Stored items:
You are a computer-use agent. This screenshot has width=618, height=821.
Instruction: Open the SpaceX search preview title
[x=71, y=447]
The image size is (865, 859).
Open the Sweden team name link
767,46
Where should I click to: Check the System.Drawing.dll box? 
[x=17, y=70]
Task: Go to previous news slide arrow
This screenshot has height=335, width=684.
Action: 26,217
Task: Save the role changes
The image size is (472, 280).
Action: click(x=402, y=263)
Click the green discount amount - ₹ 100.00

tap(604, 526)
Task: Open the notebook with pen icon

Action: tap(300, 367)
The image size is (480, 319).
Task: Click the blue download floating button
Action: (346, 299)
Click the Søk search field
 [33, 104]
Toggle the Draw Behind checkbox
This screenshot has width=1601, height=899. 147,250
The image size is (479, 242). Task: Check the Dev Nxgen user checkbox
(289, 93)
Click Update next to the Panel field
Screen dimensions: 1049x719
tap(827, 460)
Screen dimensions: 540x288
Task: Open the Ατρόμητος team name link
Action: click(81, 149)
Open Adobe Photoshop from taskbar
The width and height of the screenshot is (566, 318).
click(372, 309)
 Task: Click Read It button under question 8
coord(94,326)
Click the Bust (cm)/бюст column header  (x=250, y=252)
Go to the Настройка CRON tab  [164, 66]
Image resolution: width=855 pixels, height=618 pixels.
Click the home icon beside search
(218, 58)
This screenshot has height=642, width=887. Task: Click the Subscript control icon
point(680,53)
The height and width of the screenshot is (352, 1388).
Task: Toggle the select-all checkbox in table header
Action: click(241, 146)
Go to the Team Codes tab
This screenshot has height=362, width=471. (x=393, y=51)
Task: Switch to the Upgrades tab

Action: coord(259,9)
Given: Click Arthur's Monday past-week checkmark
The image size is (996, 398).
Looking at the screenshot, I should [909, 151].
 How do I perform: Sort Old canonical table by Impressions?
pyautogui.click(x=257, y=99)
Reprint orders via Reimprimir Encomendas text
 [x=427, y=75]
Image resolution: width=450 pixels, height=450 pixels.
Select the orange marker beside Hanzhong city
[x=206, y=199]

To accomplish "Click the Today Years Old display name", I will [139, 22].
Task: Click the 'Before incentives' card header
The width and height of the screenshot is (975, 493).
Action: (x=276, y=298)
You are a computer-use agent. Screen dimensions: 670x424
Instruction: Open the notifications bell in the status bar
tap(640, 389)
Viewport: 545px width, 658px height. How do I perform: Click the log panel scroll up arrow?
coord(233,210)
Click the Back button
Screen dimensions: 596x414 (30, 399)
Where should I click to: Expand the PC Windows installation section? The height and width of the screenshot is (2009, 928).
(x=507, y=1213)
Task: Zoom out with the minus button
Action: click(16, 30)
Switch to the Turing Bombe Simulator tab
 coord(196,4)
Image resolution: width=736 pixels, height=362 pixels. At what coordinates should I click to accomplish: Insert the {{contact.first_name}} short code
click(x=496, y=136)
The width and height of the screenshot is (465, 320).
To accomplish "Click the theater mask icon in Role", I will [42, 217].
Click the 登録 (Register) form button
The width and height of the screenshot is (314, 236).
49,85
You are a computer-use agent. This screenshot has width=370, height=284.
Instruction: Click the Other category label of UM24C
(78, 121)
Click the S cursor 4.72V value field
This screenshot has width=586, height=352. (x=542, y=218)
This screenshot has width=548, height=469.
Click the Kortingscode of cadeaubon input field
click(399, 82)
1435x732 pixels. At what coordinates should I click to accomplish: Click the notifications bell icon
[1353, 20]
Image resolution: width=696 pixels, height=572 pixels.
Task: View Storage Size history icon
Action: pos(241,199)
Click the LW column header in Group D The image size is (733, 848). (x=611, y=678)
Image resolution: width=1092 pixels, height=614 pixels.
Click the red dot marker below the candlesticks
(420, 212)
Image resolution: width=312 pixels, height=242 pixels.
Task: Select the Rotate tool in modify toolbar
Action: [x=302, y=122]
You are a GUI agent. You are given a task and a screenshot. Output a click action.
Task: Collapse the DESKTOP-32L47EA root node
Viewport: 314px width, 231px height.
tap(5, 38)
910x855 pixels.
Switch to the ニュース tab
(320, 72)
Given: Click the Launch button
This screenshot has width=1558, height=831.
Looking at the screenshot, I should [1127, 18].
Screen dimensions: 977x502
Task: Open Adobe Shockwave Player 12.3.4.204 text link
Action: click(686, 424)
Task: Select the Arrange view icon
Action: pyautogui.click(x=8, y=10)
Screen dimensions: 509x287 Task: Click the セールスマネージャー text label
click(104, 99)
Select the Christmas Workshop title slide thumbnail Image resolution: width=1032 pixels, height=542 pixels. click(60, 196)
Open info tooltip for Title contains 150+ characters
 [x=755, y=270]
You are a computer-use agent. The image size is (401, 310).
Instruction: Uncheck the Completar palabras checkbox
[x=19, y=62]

Task description = Output each entry precisely as given.

Exercise output =
You are a computer-use agent. This screenshot has width=618, height=821.
Instruction: Open the SpaceX search preview title
[x=71, y=447]
The image size is (865, 859).
Open the Sweden team name link
767,46
Where should I click to: Check the System.Drawing.dll box? 
[x=17, y=70]
Task: Go to previous news slide arrow
This screenshot has height=335, width=684.
Action: 26,217
Task: Save the role changes
The image size is (472, 280).
Action: click(x=402, y=263)
Click the green discount amount - ₹ 100.00

tap(604, 526)
Task: Open the notebook with pen icon

Action: tap(300, 367)
The image size is (480, 319).
Task: Click the blue download floating button
Action: (346, 299)
Click the Søk search field
 [33, 104]
Toggle the Draw Behind checkbox
This screenshot has width=1601, height=899. 147,250
The image size is (479, 242). Task: Check the Dev Nxgen user checkbox
(289, 93)
Click Update next to the Panel field
Screen dimensions: 1049x719
tap(827, 460)
Screen dimensions: 540x288
Task: Open the Ατρόμητος team name link
Action: click(81, 149)
Open Adobe Photoshop from taskbar
The width and height of the screenshot is (566, 318).
click(372, 309)
 Task: Click Read It button under question 8
coord(94,326)
Click the Bust (cm)/бюст column header  (x=250, y=252)
Go to the Настройка CRON tab  [164, 66]
Image resolution: width=855 pixels, height=618 pixels.
Click the home icon beside search
(218, 58)
This screenshot has height=642, width=887. Task: Click the Subscript control icon
point(680,53)
The height and width of the screenshot is (352, 1388).
Task: Toggle the select-all checkbox in table header
Action: click(241, 146)
Go to the Team Codes tab
This screenshot has height=362, width=471. (x=393, y=51)
Task: Switch to the Upgrades tab

Action: coord(259,9)
Given: Click Arthur's Monday past-week checkmark
The image size is (996, 398).
Looking at the screenshot, I should [909, 151].
 How do I perform: Sort Old canonical table by Impressions?
pyautogui.click(x=257, y=99)
Reprint orders via Reimprimir Encomendas text
 [x=427, y=75]
Image resolution: width=450 pixels, height=450 pixels.
Select the orange marker beside Hanzhong city
[x=206, y=199]

To accomplish "Click the Today Years Old display name", I will [139, 22].
Task: Click the 'Before incentives' card header
The width and height of the screenshot is (975, 493).
Action: (x=276, y=298)
You are a computer-use agent. Screen dimensions: 670x424
Instruction: Open the notifications bell in the status bar
tap(640, 389)
Viewport: 545px width, 658px height. How do I perform: Click the log panel scroll up arrow?
coord(233,210)
Click the Back button
Screen dimensions: 596x414 (30, 399)
Where should I click to: Expand the PC Windows installation section? The height and width of the screenshot is (2009, 928).
(x=507, y=1213)
Task: Zoom out with the minus button
Action: click(16, 30)
Switch to the Turing Bombe Simulator tab
 coord(196,4)
Image resolution: width=736 pixels, height=362 pixels. At what coordinates should I click to accomplish: Insert the {{contact.first_name}} short code
click(x=496, y=136)
The width and height of the screenshot is (465, 320).
To accomplish "Click the theater mask icon in Role", I will [42, 217].
Click the 登録 (Register) form button
The width and height of the screenshot is (314, 236).
49,85
You are a computer-use agent. This screenshot has width=370, height=284.
Instruction: Click the Other category label of UM24C
(78, 121)
Click the S cursor 4.72V value field
This screenshot has width=586, height=352. (x=542, y=218)
This screenshot has width=548, height=469.
Click the Kortingscode of cadeaubon input field
click(399, 82)
1435x732 pixels. At what coordinates should I click to accomplish: Click the notifications bell icon
[1353, 20]
Image resolution: width=696 pixels, height=572 pixels.
Task: View Storage Size history icon
Action: pos(241,199)
Click the LW column header in Group D The image size is (733, 848). (x=611, y=678)
Image resolution: width=1092 pixels, height=614 pixels.
Click the red dot marker below the candlesticks
(420, 212)
Image resolution: width=312 pixels, height=242 pixels.
Task: Select the Rotate tool in modify toolbar
Action: [x=302, y=122]
You are a GUI agent. You are given a task and a screenshot. Output a click action.
Task: Collapse the DESKTOP-32L47EA root node
Viewport: 314px width, 231px height.
tap(5, 38)
910x855 pixels.
Switch to the ニュース tab
(320, 72)
Given: Click the Launch button
This screenshot has width=1558, height=831.
Looking at the screenshot, I should [1127, 18].
Screen dimensions: 977x502
Task: Open Adobe Shockwave Player 12.3.4.204 text link
Action: click(686, 424)
Task: Select the Arrange view icon
Action: pyautogui.click(x=8, y=10)
Screen dimensions: 509x287 Task: Click the セールスマネージャー text label
click(104, 99)
Select the Christmas Workshop title slide thumbnail Image resolution: width=1032 pixels, height=542 pixels. click(60, 196)
Open info tooltip for Title contains 150+ characters
 [x=755, y=270]
You are a computer-use agent. The image size is (401, 310).
Instruction: Uncheck the Completar palabras checkbox
[x=19, y=62]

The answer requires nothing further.